Rückwirkende Besteuerung des Handwerkers nach § 27 Abs. 19 UStG

Wer Bauträger und noch schlimmer die Handwerker berät, die an Bauträger leisten, muss nicht nur verzweifeln, sondern Zweifel an unserem Rechtsstaat haben. Dem Handwerker nachträglich (nach Jahren) die USt-Schuld zuzuschieben, weil der BFH die Steuerschuld des Bauträgers nach § 13b UStG nicht bestätigt hat (V R 37/10), ist der eigentliche Skandal. Das BMF und dem folgend der Gesetzgeber setzen den Vertrauensschutz außer Kraft (§ 176 AO). Man nehme ein neues Gesetz und so bleibt dann ein Steuerschuldner für den (schlafenden) Fiskus übrig. Ich nenne das „Steuerwäsche“.

Als erstes FG konnte das FG Berlin-Brandenburg sich mit dieser Neuentwicklung der steuerrechtlichen Rechtskultur beschäftigen. Zur Zeit liegt die Pressemitteilung vom 05.06.15 vor. Das FG hat dem Handwerker vorläufigen Rechtsschutz in Form der Aussetzung der Vollziehung gewährt (5 V 5026/15). Der begründete Beschluss liegt noch nicht vor. Das Gericht betont in der Pressemitteilung, dass erhebliche verfassungsrechtliche Zweifel an dieser Regelung bestehen (Hinweis auf § 176 Abs. 2 AO). Der Ausschluss des Vertrauens könnte gegen das im Grundgesetz verankerte Rückwirkungsverbot verstoßen. Auch droht dem Antragsteller ein erheblicher Vermögensschaden, da er die Steuer wegen der zivilrechtlichen Verjährung seinem Vertragspartner nicht nachträglich in Rechnung stellen könne.

• **AUFGABENSTELLUNG**:
1. Warum droht dem Antragsteller laut dem Text zur rückwirkenden Besteuerung ein erheblicher Vermögensschaden? Antworten Sie in ein bis drei Sätzen.
2. Wie könnte der Text zur rückwirkenden Besteuerung weitergehen? Schreiben Sie eine Fortsetzung, die an seinen letzten Satz anschließt.
Die Zeilen haben mit dem Text zur rückwirkenden Besteuerung nichts zu tun.

• **BEREITGESTELLTE DATEN**:
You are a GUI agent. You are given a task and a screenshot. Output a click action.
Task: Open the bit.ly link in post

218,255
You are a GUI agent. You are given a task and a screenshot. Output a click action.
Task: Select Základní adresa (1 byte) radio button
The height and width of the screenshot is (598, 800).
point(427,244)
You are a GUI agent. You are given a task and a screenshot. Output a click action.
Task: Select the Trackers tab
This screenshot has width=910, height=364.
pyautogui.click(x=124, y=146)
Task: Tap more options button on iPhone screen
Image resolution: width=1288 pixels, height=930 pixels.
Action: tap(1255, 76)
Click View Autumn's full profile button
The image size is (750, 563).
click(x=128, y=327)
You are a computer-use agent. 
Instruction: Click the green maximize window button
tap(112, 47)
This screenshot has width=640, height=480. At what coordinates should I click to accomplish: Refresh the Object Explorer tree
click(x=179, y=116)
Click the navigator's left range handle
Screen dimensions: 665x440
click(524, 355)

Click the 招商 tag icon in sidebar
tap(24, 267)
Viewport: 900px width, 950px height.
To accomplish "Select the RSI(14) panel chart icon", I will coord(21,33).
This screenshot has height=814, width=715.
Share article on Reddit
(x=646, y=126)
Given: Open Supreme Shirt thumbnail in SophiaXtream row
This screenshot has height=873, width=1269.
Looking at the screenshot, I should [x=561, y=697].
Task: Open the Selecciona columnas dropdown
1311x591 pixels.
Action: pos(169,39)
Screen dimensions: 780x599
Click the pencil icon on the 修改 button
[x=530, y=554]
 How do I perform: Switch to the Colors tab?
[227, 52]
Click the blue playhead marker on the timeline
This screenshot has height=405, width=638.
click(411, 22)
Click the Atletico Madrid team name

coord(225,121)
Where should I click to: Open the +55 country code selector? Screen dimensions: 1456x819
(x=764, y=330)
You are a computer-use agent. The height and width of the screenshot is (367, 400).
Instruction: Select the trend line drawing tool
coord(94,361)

• **ERGEBNISSE JE AUFGABE**:
1. Wegen der zivilrechtlichen Verjährung kann er die Steuer seinem Vertragspartner nicht nachträglich in Rechnung stellen.

2.
Das Hauptverfahren und später der BFH und  zum Schluss werden das BVerfG die Rechtslage endgültig klären. Für die Praxis ist das nicht hinnehmbar, weil zum jetzigen Zeitpunkt sich jeder Betroffene im wahrsten Sinne des Wortes gegen die Entscheidung des Finanzamtes wehren muss.

Zur Zeit sind die Finanzämter aktiv, die Abtretungsverträge der USt Schuld des Handwerkers „an den Mann zu bringen“. Es gibt viele gute Gründe, der Auffassung der Finanzverwaltung nicht zu folgen. Zum Schluss ist der Handwerker der Dumme, der sich auf dieses Spielchen der Steuerwäsche einlässt . Wird die Rechtsauffassung des FG Berlin-Brandenburg endgültig bestätigt, hätte die Rechnung des Handwerkers nicht berichtigt werden dürfen. Nun schuldet er sie nach § 14c UStG. Wer das ausschließen will, hat immer noch guten Glauben an die Finanzverwaltung. Den kann ich nun wirklich nicht teilen!

In dem vorgelegten Abtretungsvertrag wird ausformuliert, dass der abtretende Handwerker bestätigt, dass der Anspruch zivilrechtlich zu Recht besteht und nicht in Streit ist. Außerdem wird die hier umstrittene Rechtslage zum Gegenstand des Vertrages gemacht, weil diese als Vertragsbestandteil erläutert wird. Wer so die Gesetzte vergewaltigt, findet auch für diese dann neu eingetretene Rechtssituation einen „Dummen“.

Mit anderen Worten: Hände weg von irgendwelchen Zugeständnissen! Die Berater müssen die betroffenen Handwerker und Bauträger umfassend und lückenlos aufklären. Wer sich dann nicht gegen die Finanzverwaltung zu Wehr setzen will, hat das dem Steuerberater schriftlich zu erklären. Selbstverständlich muss die umfassende Aufklärung durch den Steuerberater durch bestätigende Unterschrift des Mandanten erfolgen.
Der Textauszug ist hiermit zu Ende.